本发明的基础原理为：以微孔滤膜2为载体，利用微孔滤膜2的可滤过性，使抗原抗体反应和洗涤在以特殊的渗滤装置上以液体渗滤过膜的方式迅速完成。斑点免疫渗滤试验最初是从斑点ELISA基础上发展起来的，应用的结合物是酶标记的，称为斑点酶免疫渗滤试验。90年代初发展了以胶体金为标记物的斑点免疫渗滤试验(dot immune-goldfiltration assay,DIGFA)，又名滴金免疫测定法(简称滴金法)。在滴金法中不需酶对底物的反应，该方法操作完成之后可直接观察结果，检测速度快，且结果一目了然，克服了ELISA操作繁琐，耗时较长的缺点。

为了验证检测猫SAA斑点免疫金渗滤试剂盒的性能，进行了如下性能测试：

稳定性测试：分别于第3d，7d，14d，28d取同批次猫SAA斑点免疫金渗滤试剂盒(均在37度保存)进行稳定性实验，用浓度为2.0ug/ml的标准品进行测试，金标读数仪对显色结果进行判读定量分析，结果一致，表明检测猫SAA斑点免疫金渗滤试剂盒具有良好的稳定性。
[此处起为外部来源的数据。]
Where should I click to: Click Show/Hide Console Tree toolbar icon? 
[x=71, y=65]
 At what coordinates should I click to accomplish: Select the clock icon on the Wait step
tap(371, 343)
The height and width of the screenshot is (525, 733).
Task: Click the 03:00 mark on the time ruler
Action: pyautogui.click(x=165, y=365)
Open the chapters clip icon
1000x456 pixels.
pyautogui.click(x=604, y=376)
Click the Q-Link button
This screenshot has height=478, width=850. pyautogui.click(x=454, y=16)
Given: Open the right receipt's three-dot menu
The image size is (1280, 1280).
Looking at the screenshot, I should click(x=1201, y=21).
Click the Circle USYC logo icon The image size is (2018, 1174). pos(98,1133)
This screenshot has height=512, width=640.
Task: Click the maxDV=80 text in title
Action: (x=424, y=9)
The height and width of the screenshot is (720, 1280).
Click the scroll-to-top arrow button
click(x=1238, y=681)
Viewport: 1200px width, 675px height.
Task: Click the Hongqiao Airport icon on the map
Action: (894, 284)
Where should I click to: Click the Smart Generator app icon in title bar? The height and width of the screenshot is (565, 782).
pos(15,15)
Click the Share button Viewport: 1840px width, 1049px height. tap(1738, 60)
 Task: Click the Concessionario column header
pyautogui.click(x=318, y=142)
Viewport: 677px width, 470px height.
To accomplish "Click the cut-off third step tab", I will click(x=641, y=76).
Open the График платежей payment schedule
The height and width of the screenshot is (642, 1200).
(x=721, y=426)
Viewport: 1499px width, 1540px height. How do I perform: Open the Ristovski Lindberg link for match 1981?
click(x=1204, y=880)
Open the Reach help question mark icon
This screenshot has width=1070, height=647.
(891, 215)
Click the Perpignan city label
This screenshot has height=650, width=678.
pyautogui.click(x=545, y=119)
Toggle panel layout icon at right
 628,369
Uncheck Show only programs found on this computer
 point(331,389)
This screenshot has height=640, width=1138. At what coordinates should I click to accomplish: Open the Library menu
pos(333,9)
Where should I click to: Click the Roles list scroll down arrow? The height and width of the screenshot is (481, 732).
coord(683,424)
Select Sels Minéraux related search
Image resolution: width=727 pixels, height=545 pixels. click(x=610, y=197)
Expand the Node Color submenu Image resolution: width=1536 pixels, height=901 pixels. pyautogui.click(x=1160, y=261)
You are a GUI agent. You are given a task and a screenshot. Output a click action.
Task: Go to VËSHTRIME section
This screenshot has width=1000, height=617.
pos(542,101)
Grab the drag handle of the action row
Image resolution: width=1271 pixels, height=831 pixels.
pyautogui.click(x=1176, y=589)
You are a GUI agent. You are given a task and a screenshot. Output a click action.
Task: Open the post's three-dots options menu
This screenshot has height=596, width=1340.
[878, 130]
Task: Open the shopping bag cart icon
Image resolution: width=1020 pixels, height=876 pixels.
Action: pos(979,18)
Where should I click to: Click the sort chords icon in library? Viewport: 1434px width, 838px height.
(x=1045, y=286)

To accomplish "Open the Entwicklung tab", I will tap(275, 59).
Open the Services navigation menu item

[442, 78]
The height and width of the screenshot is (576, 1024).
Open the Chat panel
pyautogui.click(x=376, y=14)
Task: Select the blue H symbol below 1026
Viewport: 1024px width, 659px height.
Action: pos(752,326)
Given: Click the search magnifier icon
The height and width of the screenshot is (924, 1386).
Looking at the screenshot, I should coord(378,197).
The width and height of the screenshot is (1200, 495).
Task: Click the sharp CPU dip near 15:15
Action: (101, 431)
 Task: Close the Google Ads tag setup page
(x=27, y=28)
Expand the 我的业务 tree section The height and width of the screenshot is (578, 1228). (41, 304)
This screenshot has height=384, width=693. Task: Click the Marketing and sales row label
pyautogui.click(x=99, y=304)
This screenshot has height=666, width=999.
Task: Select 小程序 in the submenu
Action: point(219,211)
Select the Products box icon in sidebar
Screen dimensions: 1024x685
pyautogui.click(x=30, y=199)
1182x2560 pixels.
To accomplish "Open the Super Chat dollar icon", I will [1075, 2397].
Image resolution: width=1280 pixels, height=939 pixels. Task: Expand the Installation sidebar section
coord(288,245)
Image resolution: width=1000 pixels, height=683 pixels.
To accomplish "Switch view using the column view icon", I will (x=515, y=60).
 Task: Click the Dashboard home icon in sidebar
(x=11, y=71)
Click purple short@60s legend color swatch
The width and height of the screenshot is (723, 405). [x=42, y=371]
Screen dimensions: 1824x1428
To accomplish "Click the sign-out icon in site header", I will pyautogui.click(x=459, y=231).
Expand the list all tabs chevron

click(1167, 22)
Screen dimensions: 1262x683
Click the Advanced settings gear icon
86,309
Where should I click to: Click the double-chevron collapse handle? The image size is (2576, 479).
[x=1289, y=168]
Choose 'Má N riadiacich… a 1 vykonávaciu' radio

敏感性测试：随机选择100份临床猫血清样本用本试剂盒和免疫荧光层析检测卡方法做检测，所得SAA含量范围样本数量如表一所示：

表一：斑点免疫金渗滤试剂盒与免疫荧光层析检测卡的检测结果比对

由上表可知，检测猫SAA斑点免疫金渗滤试剂盒具有良好的稳定性。

批内差异：同一批猫SAA斑点免疫金渗滤试剂盒，用2.0ug/ml的标准品测试，所得结果颜色显色深浅一致，表明检测猫SAA斑点免疫金渗滤试剂盒具有良好的批内差异。

批间差异：不同批次猫SAA斑点免疫金渗滤试剂盒，用2.0ug/ml的标准品测试，所得结果颜色显色深浅一致，表明检测猫SAA斑点免疫金渗滤试剂盒具有良好的批间差异。

综上所述，本申请提供了一种检测猫SAA的斑点免疫金渗滤试剂盒，包括渗滤装置、胶体金标记的猫SAA抗体、封闭液、洗涤液，所述渗滤装置从上往下依次包括滤液层、微孔滤膜、吸水垫层以及底板，所述滤液层上设有与微孔滤膜相对应的通孔，所述微孔滤膜上包被有猫SAA抗体，本申请还提供了一种应用检测猫SAA的斑点免疫金渗滤试剂盒的半定量检测方法。应用本申请的试剂盒及半定量检测方法可以快速、精准的检测出猫内的SAA，方法敏感、特异性高，且标记物简单，不需要使用放射性同位素，或有潜在致癌物质的酶显色底物，也不需要荧光显微镜，检测速度快、费用低廉、仪器简单易携、灵敏度高等优点，可用于现场检验。

虽然本说明书按照实施方式加以描述，但并非每个实施方式仅包含一个独立的技术方案，说明书的这种叙述方式仅仅是为清楚起见，本领域技术人员应当将说明书作为一个整体，各实施方式中的技术方案也可以经适当组合，形成本领域技术人员可以理解的其他实施方式。

上文所列出的一系列的详细说明仅仅是针对本发明的可行性实施方式的具体说明，它们并非用以限制本发明的保护范围，凡未脱离本发明技艺精神所作的等效实施方式或变更均应包含在本发明的保护范围之内。